**DOCUMENT SEGMENT**:
Re: Does kmalloc always return address below 4GB?

From: Steffen Persvold (sp@scali.com)
Date: Tue Mar 05 2002 - 16:57:47 EST


"Adam J. Richter" wrote:
>
[snip]
>
> I understand that your pci_alloc_consistent abstration allows
> one to write a driver for a 32-bit PCI card that, on 64-bit systems
> with the MMU that you describe, that will be able to use memory above 4GB
> for IO transfers, like so:
>
> pci_set_dma_mask(pcidev, 0xffffffff);
> addr = pci_alloc_consistent(pcidev, nbytes, direction,
> &dma_addr);
> /* __pa(addr) may be >4GB, but only on systems with
> PCI address mapping hardware. dma_address will
> be <4GB on all systems. */
> TELL_DEVICE_TO_DO_TRANSFER(dma_addr, nbytes);
> pci_free_consistent(...);
>
> Maybe I need to rephrase my proposed text for greater
> clarity. The point of my proposed text was that, in the absense of
> "#ifndef CONFIG_HIGMEM", the following code will not work on a 32-bit
> computer with >4GB of RAM (CONFIG_HIGHEM) talking to a PCI card
> that only does 32-bit addressing:
>
> pci_set_dma_mask(pcidev, 0xffffffff);
> addr = vmalloc(nbytes);
> /* On an x86 with >4GB of RAM, addr will be <4GB, but
> __pa(addr) might be >4GB, and the system lacks
> PCI address mapping harware. */
>
> dma_addr = pci_map_single(pcidev, addr, nbytes, direction);
> /* Uh oh! dma_addr may be >4GB and I might not have
> PCI address mapping hardware! */
> TELL_DEVICE_TO_DO_TRANSFER(dma_addr, nbytes);
> pci_unmap_single(...);
>
> Was this unclear in my proposed text or do I still misunderstand
> some fact that you're trying to convey (if so, sorry if for apparently
> being so dense about it)?
>

This is sort of the same question I have, the only problem you will have here is that vmalloc() will
return only _virtual_ contiguous pages, not physical, so you would actually have to use pci_map_sg()

**RECORDED INFORMATION**:
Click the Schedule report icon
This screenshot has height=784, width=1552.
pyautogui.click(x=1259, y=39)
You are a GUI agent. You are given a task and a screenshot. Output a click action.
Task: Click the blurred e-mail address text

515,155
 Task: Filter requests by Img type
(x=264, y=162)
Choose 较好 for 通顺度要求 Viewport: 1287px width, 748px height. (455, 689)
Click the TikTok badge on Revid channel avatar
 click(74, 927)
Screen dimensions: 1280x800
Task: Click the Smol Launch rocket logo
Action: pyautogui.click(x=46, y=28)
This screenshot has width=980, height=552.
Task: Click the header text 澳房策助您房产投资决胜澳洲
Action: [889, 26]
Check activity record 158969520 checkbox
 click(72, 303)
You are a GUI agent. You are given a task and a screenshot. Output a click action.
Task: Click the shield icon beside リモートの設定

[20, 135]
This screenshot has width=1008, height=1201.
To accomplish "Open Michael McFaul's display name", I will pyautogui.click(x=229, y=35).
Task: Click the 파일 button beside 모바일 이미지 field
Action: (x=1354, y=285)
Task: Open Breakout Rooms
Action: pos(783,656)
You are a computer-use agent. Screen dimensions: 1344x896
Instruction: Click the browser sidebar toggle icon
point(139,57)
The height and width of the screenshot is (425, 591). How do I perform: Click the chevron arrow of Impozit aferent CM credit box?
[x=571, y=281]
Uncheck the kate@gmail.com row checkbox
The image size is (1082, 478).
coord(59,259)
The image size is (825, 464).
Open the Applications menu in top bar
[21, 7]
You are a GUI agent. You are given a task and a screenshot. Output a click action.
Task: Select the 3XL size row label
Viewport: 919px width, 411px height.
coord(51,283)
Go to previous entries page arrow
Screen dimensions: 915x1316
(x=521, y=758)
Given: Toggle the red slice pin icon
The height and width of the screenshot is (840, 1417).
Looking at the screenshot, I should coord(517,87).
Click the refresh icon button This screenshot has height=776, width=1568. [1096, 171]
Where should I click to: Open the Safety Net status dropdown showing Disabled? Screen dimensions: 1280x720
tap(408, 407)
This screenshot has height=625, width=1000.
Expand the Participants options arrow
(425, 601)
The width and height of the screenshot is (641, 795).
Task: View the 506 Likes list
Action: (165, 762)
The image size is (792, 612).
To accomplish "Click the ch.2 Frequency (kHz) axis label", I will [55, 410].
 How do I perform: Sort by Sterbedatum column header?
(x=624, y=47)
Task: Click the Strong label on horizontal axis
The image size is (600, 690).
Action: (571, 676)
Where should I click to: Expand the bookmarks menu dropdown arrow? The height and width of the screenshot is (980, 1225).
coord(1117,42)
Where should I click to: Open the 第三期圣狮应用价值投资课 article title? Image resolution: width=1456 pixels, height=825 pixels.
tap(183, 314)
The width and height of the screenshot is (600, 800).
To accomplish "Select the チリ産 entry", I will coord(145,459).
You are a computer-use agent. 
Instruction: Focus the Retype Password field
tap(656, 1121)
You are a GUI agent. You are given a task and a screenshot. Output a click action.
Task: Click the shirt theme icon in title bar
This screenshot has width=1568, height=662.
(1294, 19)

**TASKS TO PERFORM**:
**1)** Reproduce the kmalloc mailing-list post from "This is sort" up to and including "to use pci_map_sg()".
**2)** According to the kmalloc mailing-list post, what kind of contiguous pages does vmalloc() return?
**3)** Resume the kmalloc mailing-list post from where it stops.

**RESULTS OF THE TASKS**:
**1)**
This is sort of the same question I have, the only problem you will have here is that vmalloc() will
return only _virtual_ contiguous pages, not physical, so you would actually have to use pci_map_sg()

**2)** Only virtually contiguous pages, not physically contiguous ones.

**3)**
instead of pci_map_single(). The problem is that vmalloc() itself is not restricted to allocate
pages which is guaranteed to be directly DMA capable for the PCI device so the pci_map_xxx function
will have to allocate bounce buffers for the data if the physical address is not within the device's
limits. I'm proposing a new interface, something in the line of :

First set the DMA boundaries for our device:
pci_set_dma_mask(pcidev, 0xffffffff);

Then use this API to allocate DMA capable memory (this API also does the mapping to PCI so the
pci_map_xx calls is not needed when using it) :

dmamem = pci_alloc_dmamem(pcidev, nbytes, &vaddr, CONSISTENT);

to get consistent memory (a memory region where caching and so on would be turned off for certain
platforms). This memory is of course physical contiguous (this is the equivalent to the existing
pci_alloc_consistent() function).

dmamem = pci_dmamem_alloc(pcidev, nbytes, &vaddr, BIDIRECTIONAL);

to get a streaming memory region which should be accessible from kernel space, but isn't needed to
be physical contiguous (i.e. using a scatter-gather table for all the physical pages when mapping it
to PCI). vmalloc() could be used to get the pages here.

dmamem = pci_dmamem_alloc(pcidev, nbytes, &vaddr, BIDIRECTIONAL | CONTIGUOUS);

to get a streaming memory region which should be accessible from kernel space and also physical
contiguous (i.e. using get_free_pages() or kmalloc() to get the pages).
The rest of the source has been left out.